Transformer encoder #97

yushiyangk · 2022-10-26T19:16:17Z

TransformerPositionalEncoding

$$ \mathrm{PE}_{i, 2z} = \sin \left( \frac{i}{10000^{2z/d}} \right) $$

$$ \mathrm{PE}_{i, 2z + 1} = \cos \left( \frac{i}{10000^{2z/d}} \right) $$

where $i$ is the sequence position, $2z$ and $2z+1$ are the dimensions of the input embedding, and $d$ is the dimensionality of the input embedding.

The multiplicative factors $\frac{1}{10000^{2z/d}}$ are precomputed during object creation as they are constant for all $i$.

The full PE is initially precomputed for all $i$ up to 256 (configurable). This is then extended and stored if the module is called with a sequence length larger than the initial value.

Returns a 2D tensor matching the last two dimensions of the input tensor to TransformerEncoder.

FeedForward

Simple 2-layer fully connected neural network with relu activation. This is kept as a private class for now.

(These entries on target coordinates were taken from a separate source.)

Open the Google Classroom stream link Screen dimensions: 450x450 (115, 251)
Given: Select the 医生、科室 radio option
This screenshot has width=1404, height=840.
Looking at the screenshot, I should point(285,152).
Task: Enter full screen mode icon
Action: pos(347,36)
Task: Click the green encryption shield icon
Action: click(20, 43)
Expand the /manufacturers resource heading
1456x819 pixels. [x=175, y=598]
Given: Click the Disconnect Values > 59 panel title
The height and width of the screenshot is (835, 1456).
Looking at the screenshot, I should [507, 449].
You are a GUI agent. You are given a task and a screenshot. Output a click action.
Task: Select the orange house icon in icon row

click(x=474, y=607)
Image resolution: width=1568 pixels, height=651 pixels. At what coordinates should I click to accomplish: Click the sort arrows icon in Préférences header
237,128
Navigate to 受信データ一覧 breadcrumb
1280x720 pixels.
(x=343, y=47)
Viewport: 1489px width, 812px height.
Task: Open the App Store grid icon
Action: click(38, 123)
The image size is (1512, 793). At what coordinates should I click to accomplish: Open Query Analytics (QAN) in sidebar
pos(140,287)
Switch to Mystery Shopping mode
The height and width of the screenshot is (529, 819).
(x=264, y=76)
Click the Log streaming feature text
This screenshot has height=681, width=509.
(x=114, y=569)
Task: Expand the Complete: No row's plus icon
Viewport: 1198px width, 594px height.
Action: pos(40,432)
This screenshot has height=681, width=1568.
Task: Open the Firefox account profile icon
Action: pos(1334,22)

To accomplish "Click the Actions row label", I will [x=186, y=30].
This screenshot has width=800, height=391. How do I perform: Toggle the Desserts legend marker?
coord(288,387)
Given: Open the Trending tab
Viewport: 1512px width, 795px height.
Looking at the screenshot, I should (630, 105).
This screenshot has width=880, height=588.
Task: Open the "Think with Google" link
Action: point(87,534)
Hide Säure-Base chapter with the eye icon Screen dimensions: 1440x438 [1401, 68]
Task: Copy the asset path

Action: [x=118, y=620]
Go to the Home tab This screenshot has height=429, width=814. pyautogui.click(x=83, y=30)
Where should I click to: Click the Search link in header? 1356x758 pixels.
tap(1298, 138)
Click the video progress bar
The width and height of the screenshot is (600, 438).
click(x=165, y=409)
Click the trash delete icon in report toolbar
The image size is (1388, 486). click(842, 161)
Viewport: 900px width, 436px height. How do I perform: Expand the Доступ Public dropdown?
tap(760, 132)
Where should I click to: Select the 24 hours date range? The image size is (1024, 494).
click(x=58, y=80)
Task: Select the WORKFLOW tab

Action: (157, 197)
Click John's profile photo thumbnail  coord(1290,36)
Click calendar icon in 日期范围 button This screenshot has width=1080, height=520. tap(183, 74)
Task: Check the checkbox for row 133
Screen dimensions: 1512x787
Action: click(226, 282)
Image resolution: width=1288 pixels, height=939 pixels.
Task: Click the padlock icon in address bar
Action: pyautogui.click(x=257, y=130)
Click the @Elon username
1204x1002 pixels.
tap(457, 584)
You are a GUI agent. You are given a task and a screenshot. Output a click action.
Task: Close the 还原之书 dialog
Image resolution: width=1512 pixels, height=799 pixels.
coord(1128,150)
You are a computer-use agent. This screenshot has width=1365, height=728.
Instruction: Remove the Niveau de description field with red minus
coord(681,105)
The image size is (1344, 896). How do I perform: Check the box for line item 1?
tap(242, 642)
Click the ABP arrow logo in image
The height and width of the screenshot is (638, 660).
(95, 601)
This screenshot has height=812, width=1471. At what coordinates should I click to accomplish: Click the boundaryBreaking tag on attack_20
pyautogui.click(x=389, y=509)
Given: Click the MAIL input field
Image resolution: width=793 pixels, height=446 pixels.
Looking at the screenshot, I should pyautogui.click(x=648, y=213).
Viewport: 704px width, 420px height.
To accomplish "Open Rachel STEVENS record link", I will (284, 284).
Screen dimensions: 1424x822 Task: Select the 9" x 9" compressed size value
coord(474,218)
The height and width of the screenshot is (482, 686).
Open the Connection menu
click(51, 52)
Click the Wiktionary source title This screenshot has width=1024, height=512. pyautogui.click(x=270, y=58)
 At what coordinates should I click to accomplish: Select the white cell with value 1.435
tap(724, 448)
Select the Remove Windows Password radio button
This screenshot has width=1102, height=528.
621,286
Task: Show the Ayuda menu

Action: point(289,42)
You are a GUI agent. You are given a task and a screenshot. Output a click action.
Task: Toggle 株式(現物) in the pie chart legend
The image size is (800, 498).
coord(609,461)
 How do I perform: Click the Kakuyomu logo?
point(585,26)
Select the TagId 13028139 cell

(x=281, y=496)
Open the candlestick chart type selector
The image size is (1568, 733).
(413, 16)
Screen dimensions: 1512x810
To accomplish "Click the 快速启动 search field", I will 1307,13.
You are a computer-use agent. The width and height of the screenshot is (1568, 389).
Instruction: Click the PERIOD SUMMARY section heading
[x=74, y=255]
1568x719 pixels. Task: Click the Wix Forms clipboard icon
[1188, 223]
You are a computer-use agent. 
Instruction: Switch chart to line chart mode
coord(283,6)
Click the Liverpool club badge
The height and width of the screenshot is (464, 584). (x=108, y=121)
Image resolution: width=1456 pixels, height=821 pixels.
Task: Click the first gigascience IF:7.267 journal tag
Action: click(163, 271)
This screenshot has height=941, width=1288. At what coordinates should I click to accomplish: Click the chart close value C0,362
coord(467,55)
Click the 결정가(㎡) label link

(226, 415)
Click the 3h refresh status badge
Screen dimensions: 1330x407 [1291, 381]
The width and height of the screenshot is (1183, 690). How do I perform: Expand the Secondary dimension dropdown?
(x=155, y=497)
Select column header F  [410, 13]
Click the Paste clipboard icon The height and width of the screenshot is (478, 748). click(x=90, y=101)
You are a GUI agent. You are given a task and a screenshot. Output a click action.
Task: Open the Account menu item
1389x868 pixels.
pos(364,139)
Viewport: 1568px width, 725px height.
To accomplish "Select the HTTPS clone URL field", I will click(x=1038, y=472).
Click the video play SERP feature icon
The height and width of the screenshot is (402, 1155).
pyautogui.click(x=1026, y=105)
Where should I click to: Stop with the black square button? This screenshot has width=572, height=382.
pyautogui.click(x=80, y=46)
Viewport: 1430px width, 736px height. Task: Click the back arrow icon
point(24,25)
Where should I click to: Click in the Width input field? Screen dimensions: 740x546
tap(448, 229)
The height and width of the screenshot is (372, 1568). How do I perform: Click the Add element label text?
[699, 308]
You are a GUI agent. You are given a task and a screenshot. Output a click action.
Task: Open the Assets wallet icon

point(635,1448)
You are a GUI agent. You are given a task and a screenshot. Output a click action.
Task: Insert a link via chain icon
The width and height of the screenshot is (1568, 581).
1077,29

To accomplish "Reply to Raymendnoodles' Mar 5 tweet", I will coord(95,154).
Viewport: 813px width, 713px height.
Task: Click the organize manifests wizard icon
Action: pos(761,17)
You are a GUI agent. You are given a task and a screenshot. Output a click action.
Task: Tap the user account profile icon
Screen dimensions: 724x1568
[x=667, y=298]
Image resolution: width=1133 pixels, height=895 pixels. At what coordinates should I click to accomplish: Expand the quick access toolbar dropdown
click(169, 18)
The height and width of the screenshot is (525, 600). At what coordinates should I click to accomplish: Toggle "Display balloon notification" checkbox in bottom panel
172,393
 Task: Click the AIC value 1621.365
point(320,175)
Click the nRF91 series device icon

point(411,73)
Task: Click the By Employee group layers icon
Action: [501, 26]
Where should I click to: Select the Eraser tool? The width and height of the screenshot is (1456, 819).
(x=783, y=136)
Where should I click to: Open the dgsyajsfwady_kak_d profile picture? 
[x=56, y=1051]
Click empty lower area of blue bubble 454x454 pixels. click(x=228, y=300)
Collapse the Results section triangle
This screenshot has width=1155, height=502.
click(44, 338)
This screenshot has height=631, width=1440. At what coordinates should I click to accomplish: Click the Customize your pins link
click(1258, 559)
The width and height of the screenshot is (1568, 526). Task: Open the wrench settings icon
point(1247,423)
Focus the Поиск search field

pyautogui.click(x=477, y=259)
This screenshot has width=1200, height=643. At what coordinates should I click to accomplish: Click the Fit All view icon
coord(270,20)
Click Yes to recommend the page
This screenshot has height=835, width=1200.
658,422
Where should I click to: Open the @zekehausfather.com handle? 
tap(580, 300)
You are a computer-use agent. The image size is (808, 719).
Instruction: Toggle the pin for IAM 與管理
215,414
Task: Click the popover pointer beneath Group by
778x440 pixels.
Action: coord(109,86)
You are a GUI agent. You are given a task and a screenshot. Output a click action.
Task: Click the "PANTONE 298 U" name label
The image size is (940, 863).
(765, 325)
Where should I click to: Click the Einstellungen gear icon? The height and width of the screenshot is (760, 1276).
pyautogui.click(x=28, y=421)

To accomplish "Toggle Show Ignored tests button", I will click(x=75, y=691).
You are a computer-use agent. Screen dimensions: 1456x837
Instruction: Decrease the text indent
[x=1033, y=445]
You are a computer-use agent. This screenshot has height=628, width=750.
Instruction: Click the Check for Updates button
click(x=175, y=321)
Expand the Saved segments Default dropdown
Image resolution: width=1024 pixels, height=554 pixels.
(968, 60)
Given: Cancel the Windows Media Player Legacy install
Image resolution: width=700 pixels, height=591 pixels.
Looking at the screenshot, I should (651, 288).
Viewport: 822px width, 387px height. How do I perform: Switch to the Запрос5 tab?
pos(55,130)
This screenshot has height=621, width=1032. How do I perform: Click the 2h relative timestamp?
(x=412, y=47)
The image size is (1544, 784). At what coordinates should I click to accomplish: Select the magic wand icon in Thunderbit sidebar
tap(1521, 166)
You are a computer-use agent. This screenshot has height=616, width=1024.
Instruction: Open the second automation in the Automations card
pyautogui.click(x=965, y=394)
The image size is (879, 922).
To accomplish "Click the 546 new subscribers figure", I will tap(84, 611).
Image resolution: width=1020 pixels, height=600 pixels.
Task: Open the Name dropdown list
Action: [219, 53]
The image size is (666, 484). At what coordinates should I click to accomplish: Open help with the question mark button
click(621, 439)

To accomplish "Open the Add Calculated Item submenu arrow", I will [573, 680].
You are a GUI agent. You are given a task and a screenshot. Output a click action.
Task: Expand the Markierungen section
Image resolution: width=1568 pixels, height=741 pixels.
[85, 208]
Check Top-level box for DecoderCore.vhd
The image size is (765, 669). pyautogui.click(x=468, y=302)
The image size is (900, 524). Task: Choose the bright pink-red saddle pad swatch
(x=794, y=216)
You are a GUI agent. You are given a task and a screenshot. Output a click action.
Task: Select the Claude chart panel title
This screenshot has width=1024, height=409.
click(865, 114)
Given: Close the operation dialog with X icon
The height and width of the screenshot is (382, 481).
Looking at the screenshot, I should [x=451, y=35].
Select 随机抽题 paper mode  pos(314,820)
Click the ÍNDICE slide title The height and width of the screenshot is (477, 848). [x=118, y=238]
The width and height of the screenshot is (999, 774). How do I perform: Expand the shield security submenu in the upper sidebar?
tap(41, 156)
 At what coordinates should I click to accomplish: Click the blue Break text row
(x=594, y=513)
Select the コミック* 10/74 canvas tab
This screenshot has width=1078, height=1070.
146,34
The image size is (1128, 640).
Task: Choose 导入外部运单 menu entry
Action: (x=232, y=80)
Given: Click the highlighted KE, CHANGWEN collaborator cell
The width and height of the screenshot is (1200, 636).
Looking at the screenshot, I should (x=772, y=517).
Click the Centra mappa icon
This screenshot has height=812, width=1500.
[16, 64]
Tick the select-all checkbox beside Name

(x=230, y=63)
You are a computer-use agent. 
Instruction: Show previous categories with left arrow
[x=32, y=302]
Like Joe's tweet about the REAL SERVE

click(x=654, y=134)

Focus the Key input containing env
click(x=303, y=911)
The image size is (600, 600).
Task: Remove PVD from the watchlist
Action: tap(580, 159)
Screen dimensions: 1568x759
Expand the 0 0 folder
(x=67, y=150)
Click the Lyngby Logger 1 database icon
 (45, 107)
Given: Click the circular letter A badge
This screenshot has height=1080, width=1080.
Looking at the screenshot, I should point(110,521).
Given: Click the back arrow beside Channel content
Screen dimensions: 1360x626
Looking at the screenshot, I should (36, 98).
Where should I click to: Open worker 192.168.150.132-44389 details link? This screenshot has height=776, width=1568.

If we want to make this to be exported it should probably be in a separate file.

TransformerEncoderLayer

As described in Vaswani et al.

TransformerEncoder

The full encoder half of the Transformer, using a Sequential containing arbitrary number of TransformerEncoderLayers.

This includes the positional encoding, but does not include any initial embedding of an input sequence into vectors (which would be separately done by e.g. word2vec)

yushiyangk · 2022-10-28T05:15:56Z

The test TransformerEncoder > calculates gradient is causing bun wiptest to fail silently with exit code 139 (segfault) or 138. This occurs in the result.backward() call.

Reproduced by me locally but could not be reproduced by @cryptodeal locally. We're both using macOS 12.6 and bun 0.2.2. Same error occurred for me when I used bun 0.1.13.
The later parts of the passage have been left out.